Nie da się ukryć, że rower towarowy i to bez względu na typ, ma pewne przewagi nad przyczepką, Szczególnie dotyczy to komfortu małych pasażerów. Są oni umieszczeni z przodu (tak jest w każdym razie we wszystkich modelach Babboe), a zatem nic nie ogranicza ich pola widzenia, a pozycja w trakcie jazdy i ilość miejsca są znacznie większe niż w przyczepce. Co więcej rodzic zachowuje możliwość ciągłej komunikacji z dzieciakami, w ten sposób poranne i popołudniowe przejazdy stają się cenną okazją do spędzenia czasu razem, a nie tylko obok siebie. Oczywiście dzieci w skrzyni oznaczają także większą kontrolę rodzicielską, co przydaje się czy to w razie bójki między rodzeństwem czy w aspekcie szeroko rozumianego bezpieczeństwa ruchu drogowego.

Skrzynia roweru towarowego z namiotem chroni także dobrze przed warunkami atmosferycznymi, podczas gdy typowym problemem występującym w przyczepkach jest deszcz kamyczków i błota sypiący się zawsze z tylnego koła roweru.

Czy zatem rower towarowy to rozwiązanie idealne?

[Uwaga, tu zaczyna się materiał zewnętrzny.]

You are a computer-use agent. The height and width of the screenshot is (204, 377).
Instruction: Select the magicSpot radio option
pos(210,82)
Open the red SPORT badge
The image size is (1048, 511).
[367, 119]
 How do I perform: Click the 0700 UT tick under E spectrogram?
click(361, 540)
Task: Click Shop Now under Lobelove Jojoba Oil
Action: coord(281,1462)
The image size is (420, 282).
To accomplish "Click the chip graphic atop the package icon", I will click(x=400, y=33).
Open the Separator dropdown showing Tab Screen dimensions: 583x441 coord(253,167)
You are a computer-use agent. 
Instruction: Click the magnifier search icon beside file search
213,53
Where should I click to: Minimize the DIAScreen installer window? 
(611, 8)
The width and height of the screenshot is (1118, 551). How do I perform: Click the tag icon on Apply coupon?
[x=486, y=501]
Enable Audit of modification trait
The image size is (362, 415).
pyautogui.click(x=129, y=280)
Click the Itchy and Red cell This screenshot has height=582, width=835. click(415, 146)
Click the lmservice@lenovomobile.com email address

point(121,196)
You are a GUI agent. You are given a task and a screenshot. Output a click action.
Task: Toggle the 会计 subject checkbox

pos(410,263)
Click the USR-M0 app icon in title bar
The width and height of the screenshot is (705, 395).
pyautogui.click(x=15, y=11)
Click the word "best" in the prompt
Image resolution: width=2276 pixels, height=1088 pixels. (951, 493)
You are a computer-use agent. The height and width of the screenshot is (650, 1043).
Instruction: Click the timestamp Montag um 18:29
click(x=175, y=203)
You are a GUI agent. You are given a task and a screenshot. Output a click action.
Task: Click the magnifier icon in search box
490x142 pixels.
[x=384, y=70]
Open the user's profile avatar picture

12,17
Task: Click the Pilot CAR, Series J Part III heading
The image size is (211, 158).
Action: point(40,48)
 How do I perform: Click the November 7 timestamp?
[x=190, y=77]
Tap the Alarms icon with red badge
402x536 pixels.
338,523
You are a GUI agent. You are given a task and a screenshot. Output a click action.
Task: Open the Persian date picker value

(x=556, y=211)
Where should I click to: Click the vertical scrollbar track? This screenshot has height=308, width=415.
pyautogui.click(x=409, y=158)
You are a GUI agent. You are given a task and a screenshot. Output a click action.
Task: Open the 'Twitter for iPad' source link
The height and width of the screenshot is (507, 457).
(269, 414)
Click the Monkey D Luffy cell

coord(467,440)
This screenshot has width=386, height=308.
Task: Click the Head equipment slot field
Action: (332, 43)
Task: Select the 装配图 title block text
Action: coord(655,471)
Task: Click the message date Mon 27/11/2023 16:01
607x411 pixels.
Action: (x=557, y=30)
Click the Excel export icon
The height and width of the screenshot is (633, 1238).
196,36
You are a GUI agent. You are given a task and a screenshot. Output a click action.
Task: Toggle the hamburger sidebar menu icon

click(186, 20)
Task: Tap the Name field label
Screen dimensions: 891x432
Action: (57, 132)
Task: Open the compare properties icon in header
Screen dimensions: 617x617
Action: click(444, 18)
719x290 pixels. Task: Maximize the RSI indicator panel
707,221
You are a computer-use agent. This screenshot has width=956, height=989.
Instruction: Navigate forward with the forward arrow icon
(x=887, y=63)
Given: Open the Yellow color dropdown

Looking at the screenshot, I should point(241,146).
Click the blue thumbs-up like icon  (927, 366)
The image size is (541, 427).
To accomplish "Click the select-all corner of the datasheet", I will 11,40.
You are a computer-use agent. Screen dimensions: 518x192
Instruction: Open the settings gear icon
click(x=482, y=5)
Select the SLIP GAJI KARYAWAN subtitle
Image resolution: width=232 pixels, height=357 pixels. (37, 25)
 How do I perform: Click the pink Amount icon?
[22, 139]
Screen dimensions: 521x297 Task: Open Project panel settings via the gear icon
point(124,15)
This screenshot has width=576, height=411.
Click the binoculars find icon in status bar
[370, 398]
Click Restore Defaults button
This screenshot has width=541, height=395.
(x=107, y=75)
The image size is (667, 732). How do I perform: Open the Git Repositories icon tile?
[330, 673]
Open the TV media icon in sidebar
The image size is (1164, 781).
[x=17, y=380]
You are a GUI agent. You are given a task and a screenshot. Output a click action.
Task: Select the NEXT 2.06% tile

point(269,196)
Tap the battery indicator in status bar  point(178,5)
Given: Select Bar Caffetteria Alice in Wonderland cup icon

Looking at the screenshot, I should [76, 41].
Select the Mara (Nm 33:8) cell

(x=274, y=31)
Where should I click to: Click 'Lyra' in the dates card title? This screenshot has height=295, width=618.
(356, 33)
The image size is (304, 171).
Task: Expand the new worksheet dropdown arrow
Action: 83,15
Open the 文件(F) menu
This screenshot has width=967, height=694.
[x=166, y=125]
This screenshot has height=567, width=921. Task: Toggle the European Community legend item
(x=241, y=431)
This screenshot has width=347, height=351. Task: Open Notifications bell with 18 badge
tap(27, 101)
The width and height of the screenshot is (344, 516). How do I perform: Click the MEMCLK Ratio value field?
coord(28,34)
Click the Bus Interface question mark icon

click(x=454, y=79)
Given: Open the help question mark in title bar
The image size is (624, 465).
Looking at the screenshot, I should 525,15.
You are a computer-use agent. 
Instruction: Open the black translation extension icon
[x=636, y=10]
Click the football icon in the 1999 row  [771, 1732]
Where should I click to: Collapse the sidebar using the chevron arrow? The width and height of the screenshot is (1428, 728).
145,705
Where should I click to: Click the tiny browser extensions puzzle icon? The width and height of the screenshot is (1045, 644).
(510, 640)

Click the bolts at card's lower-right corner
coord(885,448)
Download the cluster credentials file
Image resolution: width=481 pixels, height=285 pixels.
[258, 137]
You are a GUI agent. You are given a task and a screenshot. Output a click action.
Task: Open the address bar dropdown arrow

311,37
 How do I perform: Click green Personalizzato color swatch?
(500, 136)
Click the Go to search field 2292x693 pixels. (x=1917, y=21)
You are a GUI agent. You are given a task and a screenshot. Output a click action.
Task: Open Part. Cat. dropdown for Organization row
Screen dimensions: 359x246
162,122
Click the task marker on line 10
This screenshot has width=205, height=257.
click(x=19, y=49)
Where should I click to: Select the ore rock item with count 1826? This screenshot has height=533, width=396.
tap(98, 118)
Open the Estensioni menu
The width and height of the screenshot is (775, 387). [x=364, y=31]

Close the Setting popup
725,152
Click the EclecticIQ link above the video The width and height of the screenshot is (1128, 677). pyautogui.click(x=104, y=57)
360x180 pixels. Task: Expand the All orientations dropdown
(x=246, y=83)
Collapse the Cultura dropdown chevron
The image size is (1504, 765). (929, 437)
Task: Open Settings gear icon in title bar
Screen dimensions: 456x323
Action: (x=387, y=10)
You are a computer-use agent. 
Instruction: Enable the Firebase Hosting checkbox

Cóż, mają one także swoje ograniczenia, których nie sposób przemilczeć. Znacznie trudniej, choć nie jest to całkiem niemożliwe, wygląda przewożenie roweru cargo, choćby na wakacyjny wyjazd. Rowery towarowe są z natury mieszczuchami i najlepiej radzą sobie na równych drogach z asfaltu. W przypadku turystyki to przyczepka wydaje się być lepszym pod pewnymi względami wyborem.

 

Jeśli jednak ograniczymy pytanie wyłącznie do typowych, codziennych sytuacji, to okaże się że cargo wygrywają na całej linii. Póki co to przyczepki są typowym widokiem na polskich ulicach, rowery w typie Babboe widuje się znacznie rzadziej. Nie mniej w krajach masowego ruchu rowerowego, takich jak Holandia czy Dania jest dokładnie odwrotnie. Z czasem na pewno będzie tak i u nas.